Up to about one-quarter of people with type 2 diabetes in the authors’ own secondary care diabetes clinic populations have a BMI >35 kg/m2 and would potentially qualify. However, many severely obese individuals remain reluctant to consider surgical treatment, even in the face of poor response to pharmacological treatment. It is likely, therefore, that only a minority of potentially eligible people with type 2 diabetes would consent to surgery. An emphatic result in favour of surgery from a major controlled trial involving people with diabetes is probably required to change this in most countries.
Whether people with a BMI <35 kg/m2 would also benefit from bariatric surgery has yet to be resolved, but if proven to be beneficial, the potential role of bariatric surgery would be widened considerably. Imposing an upper age limit restricts numbers suitable for surgery very considerably and relatively few operations are performed on individuals over 60 years of age. It is likely (but still unproven) that laparoscopic GBP and LGB procedures will be safer in older people with diabetes.
Taking into account all of these factors, it is likely that a relative minority of those with type 2 diabetes who are grade 2 obese (BMI >35 kg/m2) would accept or be suitable for bariatric surgery as a treatment for diabetes.
While modern bariatric surgery is safe in experienced centres, it is important to note that, as far as the authors are aware, few long-term comparative studies have been performed in people with diabetes and those with multiple complications (in particular, coronary heart disease) are not well represented in the available trials. Such individuals would inevitably face higher risks, since clinical and silent myocardial ischaemia are more common in people with type 2 diabetes. Taking into account all of the foregoing considerations, while many obese people with type 2 diabetes potentially have much to gain from bariatric surgery, it may be suggested that those with the most to gain are those who are younger, fitter and with a shorter duration of diabetes (Table 2).
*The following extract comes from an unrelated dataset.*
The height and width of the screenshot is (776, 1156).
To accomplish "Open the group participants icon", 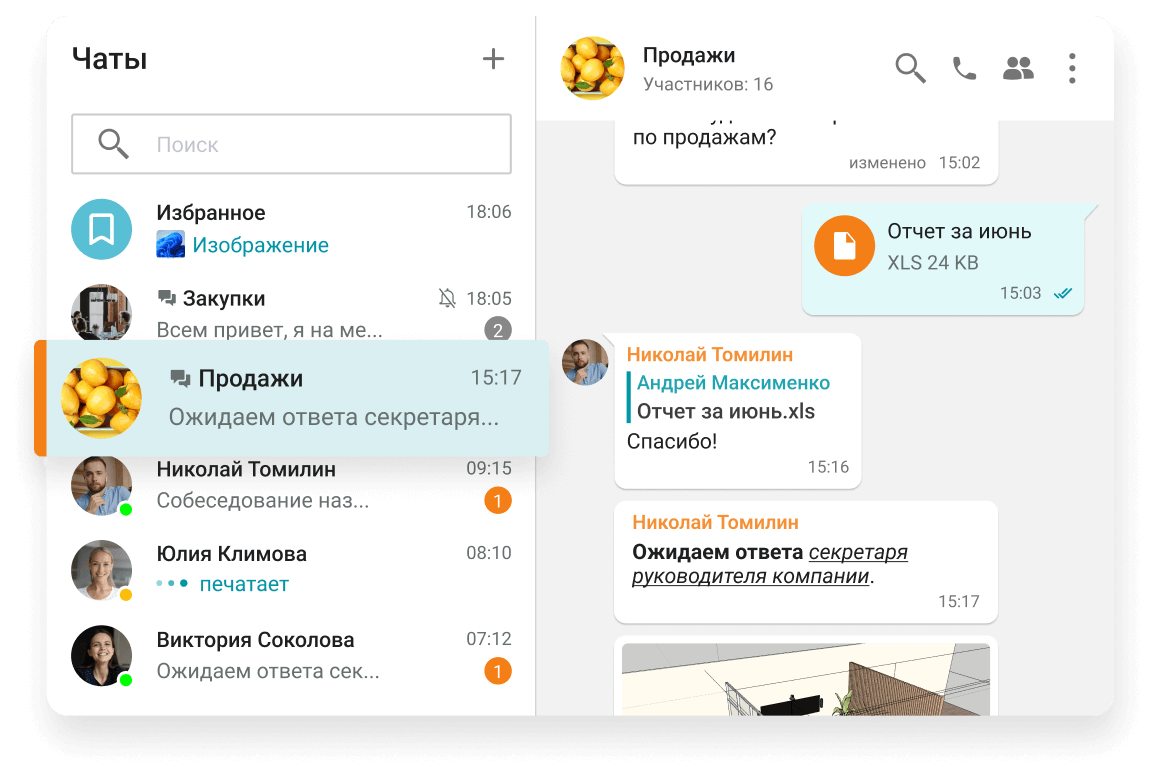I will pyautogui.click(x=1018, y=68).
The major adverse impact of type 2 diabetes on life expectancy in middle-aged people (Roper et al, 2001) makes the very modest risks of bariatric surgery far more acceptable than not treating with surgery. In particular, given the increasingly younger age of onset of type 2 diabetes in the UK, which appears to be a result of the current obesity epidemic, it is often appropriate to consider bariatric surgery as an option for young adults with severe obesity and recent onset of type 2 diabetes (Table 3).
Antiobesity drugs and bariatric surgery are two important tools for the treatment of selected people with obesity, including those with diabetes and a BMI >35 kg/m2. While it must be acknowledged that there are unanswered questions about these treatments when applied to people with diabetes, active research continues in both fields and currently both types of treatment are good options for selected individuals.
The best results from antiobesity drug treatment are realised by selective use and in the context of properly established supportive long-term treatment programmes. For the more severely obese individuals with diabetes – who have not responded well to non-surgical interventions to control weight and diabetes – who fit strict selection criteria, are highly motivated and have a good understanding of this treatment, bariatric surgery is by far the most effective potential treatment option.